6 Discussion and conclusion

The study successfully demonstrates the ability of making weak learning Random Forest algorithms into strong performing algorithms through Adaptive Boosting. The study also demonstrates the utility of using Random Forest algorithms for automatic petrophysical interpretation, which reduces a lot of time and effort. Typically the manual interpretation of the well logs for interpreting Vshale, Porosity, and Water Saturation requires concerted effort in understanding various data which includes, understanding the geological conditions for deposition, collating and studying well cuttings data, understanding reservoir and non-reservoir characteristics on recorded logs, grain densities from core data, electrical properties of reservoirs, and salinity information of the formation water. The manual interpretation of wells including Poseidon-2 well as shown in Fig. 4 and Fig. 6b respectively, was done using information from core data from some of the wells which included a matrix density of reservoir ~ 2.67 g/cm3. The densities of shale varied between ~ 2.55 and 2.70 g/cm3. The shale volume and porosity was estimated using Gamma and Neutron-Density logs. The Indonesian Equation was used to estimate Water Saturation (Poupon and Leveaux 1971) with electrical rock properties considered as a = 1, m = 2, and n = 2. The Archie parameters or electrical rock properties (Archie 1942) namely ‘a’, ‘m’, and ‘n’ are called the tortuosity factor, cementation factor, and saturation exponent respectively. The tortuosity factor relates to the tortuous pathway of the pore spaces available in the rock. The cementation factor relates to the hindrance in the pathways available in the pore spaces of the rock for fluid migration. The saturation exponent relates to the presence of non-conductive fluid in relation to conducting fluid water available in the pore spaces of the rock. A formation water salinity of ~ 12,000 to 14,000 ppm was used in the study as per reports from the drilled wells.

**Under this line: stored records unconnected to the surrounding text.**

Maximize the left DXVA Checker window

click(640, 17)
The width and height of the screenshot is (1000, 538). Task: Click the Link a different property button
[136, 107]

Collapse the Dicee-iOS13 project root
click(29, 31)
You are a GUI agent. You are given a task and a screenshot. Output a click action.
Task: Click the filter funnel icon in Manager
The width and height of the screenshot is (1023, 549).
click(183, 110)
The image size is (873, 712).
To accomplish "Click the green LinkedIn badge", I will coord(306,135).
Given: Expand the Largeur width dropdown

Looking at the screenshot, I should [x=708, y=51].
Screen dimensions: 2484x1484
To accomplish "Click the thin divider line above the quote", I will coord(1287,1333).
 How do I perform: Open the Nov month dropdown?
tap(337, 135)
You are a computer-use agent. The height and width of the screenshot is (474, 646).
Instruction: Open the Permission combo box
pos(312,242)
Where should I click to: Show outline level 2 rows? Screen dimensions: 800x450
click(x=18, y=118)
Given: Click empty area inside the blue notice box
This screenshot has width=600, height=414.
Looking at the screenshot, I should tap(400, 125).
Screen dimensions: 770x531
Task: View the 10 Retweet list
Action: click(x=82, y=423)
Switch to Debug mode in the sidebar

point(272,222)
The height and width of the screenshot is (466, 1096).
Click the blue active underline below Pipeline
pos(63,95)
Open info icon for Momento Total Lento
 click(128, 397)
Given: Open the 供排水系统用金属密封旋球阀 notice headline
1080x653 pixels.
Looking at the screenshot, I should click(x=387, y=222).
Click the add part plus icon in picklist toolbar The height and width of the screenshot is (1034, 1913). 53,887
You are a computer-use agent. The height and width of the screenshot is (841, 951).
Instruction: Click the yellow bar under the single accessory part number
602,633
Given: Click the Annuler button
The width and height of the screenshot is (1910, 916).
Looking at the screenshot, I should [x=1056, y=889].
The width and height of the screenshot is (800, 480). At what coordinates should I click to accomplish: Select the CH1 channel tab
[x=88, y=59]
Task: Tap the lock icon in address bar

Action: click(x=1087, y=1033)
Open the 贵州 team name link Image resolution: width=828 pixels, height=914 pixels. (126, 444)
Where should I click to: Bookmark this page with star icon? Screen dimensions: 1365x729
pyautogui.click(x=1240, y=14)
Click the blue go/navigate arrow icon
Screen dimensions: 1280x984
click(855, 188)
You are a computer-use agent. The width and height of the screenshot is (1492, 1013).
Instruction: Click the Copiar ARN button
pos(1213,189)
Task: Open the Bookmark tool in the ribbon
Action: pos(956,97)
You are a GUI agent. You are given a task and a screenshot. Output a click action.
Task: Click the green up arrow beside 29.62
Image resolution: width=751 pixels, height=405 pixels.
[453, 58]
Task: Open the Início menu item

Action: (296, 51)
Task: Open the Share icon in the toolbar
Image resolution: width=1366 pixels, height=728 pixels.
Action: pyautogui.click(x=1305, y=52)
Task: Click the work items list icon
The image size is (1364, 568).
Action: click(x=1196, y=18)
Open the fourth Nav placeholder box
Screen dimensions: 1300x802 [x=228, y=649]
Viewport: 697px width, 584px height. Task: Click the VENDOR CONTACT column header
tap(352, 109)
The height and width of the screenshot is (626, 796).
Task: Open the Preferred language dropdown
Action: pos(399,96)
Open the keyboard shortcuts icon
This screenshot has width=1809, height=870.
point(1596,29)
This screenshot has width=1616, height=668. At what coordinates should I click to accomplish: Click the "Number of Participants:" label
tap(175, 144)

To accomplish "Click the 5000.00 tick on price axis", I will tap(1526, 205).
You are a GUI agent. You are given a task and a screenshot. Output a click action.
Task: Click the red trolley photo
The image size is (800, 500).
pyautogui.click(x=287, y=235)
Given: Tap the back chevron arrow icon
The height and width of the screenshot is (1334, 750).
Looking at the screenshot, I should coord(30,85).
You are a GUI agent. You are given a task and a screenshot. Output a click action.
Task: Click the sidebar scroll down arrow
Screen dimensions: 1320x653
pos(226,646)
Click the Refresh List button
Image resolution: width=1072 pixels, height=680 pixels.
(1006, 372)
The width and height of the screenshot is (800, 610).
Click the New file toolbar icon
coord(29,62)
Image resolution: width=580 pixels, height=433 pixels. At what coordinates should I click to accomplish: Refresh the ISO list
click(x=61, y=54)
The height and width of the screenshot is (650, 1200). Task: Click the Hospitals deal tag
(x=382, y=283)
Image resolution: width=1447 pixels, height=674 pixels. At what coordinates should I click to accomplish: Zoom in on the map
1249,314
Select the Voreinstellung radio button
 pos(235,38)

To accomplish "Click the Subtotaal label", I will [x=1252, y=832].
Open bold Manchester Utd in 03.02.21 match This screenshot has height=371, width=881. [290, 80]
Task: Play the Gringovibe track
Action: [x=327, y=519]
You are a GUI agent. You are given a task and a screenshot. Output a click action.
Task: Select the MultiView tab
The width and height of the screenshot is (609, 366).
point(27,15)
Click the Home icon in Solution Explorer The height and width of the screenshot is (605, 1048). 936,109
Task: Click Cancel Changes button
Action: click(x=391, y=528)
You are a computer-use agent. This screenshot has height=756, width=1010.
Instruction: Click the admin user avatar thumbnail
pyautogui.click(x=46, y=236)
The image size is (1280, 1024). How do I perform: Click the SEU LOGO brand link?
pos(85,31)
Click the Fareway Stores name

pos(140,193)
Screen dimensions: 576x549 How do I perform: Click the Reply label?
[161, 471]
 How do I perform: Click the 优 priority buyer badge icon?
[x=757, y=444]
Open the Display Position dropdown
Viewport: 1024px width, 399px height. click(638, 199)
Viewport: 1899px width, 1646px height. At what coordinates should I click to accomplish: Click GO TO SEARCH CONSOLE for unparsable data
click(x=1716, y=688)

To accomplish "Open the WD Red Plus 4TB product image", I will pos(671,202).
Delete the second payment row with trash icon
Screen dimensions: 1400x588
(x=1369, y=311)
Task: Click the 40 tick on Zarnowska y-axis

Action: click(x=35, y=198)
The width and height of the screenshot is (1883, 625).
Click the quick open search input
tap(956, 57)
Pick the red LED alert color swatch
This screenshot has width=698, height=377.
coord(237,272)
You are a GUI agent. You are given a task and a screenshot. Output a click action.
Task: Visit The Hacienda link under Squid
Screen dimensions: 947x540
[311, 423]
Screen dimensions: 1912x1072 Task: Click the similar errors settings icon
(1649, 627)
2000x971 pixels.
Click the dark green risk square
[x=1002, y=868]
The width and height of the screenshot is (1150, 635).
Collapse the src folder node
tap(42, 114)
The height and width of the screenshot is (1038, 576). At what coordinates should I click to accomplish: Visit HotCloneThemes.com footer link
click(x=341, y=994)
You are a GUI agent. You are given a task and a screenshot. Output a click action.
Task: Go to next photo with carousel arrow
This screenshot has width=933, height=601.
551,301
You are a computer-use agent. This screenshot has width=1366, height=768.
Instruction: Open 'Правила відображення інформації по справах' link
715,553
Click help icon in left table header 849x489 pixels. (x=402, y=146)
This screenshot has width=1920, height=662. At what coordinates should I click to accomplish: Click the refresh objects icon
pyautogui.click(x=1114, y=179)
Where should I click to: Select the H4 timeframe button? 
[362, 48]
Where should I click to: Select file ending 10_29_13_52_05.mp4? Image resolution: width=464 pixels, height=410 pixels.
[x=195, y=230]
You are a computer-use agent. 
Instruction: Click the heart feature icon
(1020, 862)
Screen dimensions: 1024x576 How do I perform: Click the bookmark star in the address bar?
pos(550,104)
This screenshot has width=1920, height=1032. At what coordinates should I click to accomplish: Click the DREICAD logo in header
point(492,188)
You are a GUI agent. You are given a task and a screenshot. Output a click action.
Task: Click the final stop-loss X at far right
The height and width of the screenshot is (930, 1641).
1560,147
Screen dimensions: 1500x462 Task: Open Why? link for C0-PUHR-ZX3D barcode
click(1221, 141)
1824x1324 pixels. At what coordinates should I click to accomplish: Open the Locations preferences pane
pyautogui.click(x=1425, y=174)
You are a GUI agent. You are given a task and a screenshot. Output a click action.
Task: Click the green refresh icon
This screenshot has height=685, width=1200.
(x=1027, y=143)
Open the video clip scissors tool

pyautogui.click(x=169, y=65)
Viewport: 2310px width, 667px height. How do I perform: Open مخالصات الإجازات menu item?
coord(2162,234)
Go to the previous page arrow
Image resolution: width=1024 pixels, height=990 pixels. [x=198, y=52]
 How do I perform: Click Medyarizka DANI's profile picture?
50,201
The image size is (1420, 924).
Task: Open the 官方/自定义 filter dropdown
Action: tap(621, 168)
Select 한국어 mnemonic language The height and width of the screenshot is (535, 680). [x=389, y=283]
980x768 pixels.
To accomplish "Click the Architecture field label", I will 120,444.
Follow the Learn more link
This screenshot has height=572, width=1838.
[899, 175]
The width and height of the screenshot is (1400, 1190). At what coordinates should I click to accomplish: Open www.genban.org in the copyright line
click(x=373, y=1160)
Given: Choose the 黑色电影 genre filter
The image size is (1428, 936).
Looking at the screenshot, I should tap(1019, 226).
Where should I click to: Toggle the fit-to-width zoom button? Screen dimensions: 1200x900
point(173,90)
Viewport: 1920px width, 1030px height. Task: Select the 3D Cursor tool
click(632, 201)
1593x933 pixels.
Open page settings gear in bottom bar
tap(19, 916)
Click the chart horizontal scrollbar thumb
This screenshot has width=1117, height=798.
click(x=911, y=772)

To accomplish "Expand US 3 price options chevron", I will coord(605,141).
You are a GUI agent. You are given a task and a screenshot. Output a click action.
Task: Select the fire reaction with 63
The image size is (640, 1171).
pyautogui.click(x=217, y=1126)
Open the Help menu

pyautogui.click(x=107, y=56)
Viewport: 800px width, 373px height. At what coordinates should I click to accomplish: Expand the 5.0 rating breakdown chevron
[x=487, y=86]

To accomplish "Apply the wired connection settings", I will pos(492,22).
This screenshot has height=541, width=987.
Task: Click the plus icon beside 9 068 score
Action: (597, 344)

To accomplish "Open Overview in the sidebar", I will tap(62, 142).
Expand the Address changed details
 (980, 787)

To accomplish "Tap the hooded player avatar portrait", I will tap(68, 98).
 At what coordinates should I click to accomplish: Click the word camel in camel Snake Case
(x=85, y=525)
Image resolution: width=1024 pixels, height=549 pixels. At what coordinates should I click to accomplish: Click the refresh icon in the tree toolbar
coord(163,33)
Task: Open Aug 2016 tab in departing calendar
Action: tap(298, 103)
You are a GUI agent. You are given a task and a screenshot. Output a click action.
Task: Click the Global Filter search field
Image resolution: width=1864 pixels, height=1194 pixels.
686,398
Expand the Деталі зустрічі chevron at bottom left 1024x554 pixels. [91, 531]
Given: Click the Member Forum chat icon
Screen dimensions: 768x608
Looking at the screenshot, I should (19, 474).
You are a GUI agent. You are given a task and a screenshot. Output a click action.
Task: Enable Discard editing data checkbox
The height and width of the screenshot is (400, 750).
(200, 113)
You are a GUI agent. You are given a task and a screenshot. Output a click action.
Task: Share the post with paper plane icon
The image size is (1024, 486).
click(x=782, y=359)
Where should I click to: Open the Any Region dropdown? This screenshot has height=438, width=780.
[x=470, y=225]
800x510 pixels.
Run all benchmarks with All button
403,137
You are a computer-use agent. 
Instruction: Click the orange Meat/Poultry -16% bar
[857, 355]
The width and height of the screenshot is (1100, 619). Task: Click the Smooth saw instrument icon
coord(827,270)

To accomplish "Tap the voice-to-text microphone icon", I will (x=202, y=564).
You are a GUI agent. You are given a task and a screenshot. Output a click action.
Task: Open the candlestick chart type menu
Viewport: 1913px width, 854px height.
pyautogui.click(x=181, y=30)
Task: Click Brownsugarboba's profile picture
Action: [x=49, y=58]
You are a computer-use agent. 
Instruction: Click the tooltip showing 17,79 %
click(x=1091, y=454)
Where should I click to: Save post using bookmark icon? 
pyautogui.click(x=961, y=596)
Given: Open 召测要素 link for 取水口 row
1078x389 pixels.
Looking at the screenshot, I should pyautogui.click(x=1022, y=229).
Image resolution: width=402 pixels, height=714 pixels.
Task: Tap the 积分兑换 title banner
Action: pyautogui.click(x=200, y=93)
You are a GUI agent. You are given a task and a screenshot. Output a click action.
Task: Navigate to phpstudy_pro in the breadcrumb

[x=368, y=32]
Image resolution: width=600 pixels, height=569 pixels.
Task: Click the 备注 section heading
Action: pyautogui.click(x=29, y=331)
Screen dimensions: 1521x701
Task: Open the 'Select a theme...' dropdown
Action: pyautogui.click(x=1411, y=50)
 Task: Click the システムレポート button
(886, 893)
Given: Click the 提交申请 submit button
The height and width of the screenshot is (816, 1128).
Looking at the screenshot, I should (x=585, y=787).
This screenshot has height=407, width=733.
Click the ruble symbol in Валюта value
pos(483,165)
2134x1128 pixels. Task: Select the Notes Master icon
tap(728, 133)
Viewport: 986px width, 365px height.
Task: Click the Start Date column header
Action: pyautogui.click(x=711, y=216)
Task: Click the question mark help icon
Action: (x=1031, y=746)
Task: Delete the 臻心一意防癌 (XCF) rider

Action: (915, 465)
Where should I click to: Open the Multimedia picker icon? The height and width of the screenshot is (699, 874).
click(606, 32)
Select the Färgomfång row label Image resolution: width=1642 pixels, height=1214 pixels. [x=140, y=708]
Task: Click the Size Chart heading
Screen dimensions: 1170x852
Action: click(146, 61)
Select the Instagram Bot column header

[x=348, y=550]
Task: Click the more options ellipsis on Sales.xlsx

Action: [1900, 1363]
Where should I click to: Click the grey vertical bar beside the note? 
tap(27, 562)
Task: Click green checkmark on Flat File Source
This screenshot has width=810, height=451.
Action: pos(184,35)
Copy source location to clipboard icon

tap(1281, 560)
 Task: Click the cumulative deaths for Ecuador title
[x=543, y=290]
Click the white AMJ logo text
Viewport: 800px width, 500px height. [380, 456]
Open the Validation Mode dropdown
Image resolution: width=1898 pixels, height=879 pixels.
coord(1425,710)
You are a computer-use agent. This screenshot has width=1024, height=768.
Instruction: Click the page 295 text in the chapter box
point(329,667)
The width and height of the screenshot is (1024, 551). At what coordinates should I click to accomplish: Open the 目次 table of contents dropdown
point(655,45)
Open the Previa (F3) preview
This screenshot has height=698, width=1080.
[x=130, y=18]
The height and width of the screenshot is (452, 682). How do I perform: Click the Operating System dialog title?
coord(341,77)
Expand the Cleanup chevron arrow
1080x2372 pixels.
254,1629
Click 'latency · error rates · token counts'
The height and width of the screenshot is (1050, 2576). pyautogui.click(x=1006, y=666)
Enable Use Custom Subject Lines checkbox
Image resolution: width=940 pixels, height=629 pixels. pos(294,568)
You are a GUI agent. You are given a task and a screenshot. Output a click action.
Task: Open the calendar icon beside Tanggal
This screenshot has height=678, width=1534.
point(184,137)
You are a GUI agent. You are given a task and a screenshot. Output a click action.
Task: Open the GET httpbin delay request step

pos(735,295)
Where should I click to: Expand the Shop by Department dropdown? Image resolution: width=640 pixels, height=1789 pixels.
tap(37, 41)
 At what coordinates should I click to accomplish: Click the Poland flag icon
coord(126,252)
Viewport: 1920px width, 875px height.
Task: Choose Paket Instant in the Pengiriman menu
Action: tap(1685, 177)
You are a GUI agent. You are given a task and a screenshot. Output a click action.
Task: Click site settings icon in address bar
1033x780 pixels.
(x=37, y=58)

The petrophysical interpretation of well logs using ML was done based on the input logs which are required to be continuous for the entire well or the zone of interpretation. The log curves needs to be corrected for inaccuracies which may arise during acquisition or due to borehole conditions. As shown in Fig. 5 the relationship between input curves after interpretation of Poseidon-2 well is shown. The reservoir section can be differentiated from the non-reservoir shale and coal in the RHOB vs DTSM and RHOB vs DTCO plots. The GR, TNPH, and Resistivity logs are also good indicators for differentiating hydrocarbon bearing reservoirs from other non-reservoirs. The RD log in Fig. 5 is plotted in Log10 scale. The weak machine learning algorithms tend to overfit the model especially during training when due to limited sampling of the data the model tends towards the more dominant relationship amongst input curves. This is evident during testing of the data by the model as the minority points in the training become more dominant in the testing dataset which gives a lesser accuracy as evident in Table 2. The adaptive boosting of the Random Forest ML algorithm becomes necessary to weigh all the points equally and adjust the relative weights assigned depending on how they fit in the model in order to prevent it from overfitting and make them strong performers as evident from Table 3 and Fig. 6a, b. The Random Forest ML algorithms were are also good performers at predicting shear logs from the input dataset as seen in Fig. 3 and Table 1, which gave good results and subsequently used in the interpretation.